Isomorphism of finite abelian quotient groups

Question

Let $A,B,C,D$ be finitely generated free abelian groups (lattices), s.t. $B,C \subseteq D$ full rank sublattices and $A \subseteq B,C$ full rank sublattice. Moreover, let $f: D \to C$ be an isomorphism that restricts to an isomorphism $f|_B:B \to A$. In particular, this induces an isomorphism $D/B \cong C/A$. Do we also have $D/C \cong B/A$?

Answer 1

It turns out the answer is no. Here is a counter-example:

Take $D=\mathbb{Z}\times \mathbb{Z}$, $B=\mathbb{Z}\times 2\mathbb{Z}$, $C=4\mathbb{Z}\times 4\mathbb{Z}$ and $A=\langle (4,4), (0,8) \rangle$. Also take $f:D\to C:(a,b)\mapsto (4a, 4a+4b)$.

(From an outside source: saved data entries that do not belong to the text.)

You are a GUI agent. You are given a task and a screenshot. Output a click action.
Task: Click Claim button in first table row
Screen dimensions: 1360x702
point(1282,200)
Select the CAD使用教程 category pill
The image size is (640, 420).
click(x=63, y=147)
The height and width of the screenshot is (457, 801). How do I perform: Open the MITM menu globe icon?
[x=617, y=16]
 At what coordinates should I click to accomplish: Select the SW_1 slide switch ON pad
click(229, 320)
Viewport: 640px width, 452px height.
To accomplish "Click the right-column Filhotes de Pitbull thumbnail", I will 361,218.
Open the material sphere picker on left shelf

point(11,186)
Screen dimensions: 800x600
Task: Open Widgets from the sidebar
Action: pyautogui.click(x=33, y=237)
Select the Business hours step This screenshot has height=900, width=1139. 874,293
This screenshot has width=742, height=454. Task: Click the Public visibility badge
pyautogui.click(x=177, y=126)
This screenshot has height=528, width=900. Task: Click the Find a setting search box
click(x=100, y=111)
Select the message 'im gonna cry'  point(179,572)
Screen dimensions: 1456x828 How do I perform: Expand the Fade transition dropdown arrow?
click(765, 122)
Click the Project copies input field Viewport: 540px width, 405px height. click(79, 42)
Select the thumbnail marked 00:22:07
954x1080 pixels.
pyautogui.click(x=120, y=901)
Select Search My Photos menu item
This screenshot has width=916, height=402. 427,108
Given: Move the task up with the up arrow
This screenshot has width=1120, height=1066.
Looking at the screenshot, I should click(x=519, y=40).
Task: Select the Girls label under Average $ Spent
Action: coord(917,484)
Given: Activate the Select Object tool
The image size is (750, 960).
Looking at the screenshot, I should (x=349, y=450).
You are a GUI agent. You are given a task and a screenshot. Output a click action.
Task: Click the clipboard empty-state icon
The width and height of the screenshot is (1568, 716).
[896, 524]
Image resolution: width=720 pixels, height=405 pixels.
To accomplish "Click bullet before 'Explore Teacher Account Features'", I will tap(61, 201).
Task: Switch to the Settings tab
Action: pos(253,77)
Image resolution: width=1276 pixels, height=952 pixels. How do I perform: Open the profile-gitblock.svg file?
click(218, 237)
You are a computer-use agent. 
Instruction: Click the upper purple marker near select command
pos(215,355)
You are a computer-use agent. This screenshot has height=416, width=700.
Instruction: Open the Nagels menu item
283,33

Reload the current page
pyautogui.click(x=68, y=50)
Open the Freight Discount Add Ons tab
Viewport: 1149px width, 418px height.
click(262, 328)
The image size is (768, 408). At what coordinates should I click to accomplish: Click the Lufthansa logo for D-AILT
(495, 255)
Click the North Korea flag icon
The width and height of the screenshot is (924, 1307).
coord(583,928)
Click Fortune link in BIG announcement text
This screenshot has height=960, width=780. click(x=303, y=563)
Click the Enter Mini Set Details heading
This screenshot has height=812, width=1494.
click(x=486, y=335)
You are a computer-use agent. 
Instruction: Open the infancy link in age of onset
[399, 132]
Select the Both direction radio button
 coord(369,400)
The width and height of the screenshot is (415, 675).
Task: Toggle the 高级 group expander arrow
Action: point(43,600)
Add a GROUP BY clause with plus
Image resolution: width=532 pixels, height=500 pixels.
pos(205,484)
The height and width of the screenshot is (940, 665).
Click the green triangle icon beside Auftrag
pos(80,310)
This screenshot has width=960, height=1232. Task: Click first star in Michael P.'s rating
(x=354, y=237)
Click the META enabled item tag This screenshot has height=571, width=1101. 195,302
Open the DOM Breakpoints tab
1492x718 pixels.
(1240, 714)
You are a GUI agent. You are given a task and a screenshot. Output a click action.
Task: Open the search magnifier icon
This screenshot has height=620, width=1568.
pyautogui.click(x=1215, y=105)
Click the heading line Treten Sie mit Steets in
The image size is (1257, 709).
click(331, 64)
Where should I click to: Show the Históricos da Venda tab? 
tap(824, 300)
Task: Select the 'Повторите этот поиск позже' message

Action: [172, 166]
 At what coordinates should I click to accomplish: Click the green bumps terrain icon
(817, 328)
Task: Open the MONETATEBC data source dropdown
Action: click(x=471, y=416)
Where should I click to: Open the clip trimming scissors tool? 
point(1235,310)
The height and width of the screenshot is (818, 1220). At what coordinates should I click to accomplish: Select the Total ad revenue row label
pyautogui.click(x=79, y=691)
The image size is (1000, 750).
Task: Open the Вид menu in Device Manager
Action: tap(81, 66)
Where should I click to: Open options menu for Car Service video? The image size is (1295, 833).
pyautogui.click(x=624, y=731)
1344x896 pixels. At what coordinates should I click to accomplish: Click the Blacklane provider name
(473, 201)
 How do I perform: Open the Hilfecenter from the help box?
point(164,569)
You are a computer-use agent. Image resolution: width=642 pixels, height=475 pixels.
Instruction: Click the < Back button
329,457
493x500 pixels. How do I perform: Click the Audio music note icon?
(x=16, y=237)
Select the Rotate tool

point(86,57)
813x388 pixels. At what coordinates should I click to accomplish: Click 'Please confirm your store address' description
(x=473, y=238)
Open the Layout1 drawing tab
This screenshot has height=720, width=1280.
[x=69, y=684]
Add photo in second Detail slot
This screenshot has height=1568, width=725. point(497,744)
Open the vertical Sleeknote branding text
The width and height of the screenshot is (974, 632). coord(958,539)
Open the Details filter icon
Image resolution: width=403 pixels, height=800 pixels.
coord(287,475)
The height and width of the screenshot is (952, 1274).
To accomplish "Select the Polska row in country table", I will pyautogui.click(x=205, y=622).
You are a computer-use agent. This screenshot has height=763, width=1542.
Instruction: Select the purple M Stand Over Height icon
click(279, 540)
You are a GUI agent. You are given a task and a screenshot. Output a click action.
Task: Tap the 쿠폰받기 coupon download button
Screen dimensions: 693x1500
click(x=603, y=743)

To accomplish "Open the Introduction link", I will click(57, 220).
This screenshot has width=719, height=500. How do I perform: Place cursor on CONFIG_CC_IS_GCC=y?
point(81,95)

Then $f$ is an isomorphism, and $f(B)=A$. However, $D/C \cong \mathbb{Z}/4\mathbb{Z}\times \mathbb{Z}/4\mathbb{Z}$, whereas $B/A \cong \mathbb{Z}/2\mathbb{Z} \times \mathbb{Z}/8\mathbb{Z}$.

To compute this last isomorphism, note that if we fix the bases $\{(4,4), (0,8)\}$ of $A$ and $\{(1,0), (0,2)\}$ of $B$, then the matrix of the inclusion of $A$ into $B$ is $$ \begin{pmatrix} 4 & 0 \\ 2 & 4 \end{pmatrix}. $$ The Smith normal form of this matrix is $$ \begin{pmatrix} 2 & 0 \\ 0 & 8 \end{pmatrix}, $$ so the cokernel of the inclusion (in other words, $B/A$) is isomorphic to $\mathbb{Z}/2\mathbb{Z} \times \mathbb{Z}/8\mathbb{Z}$.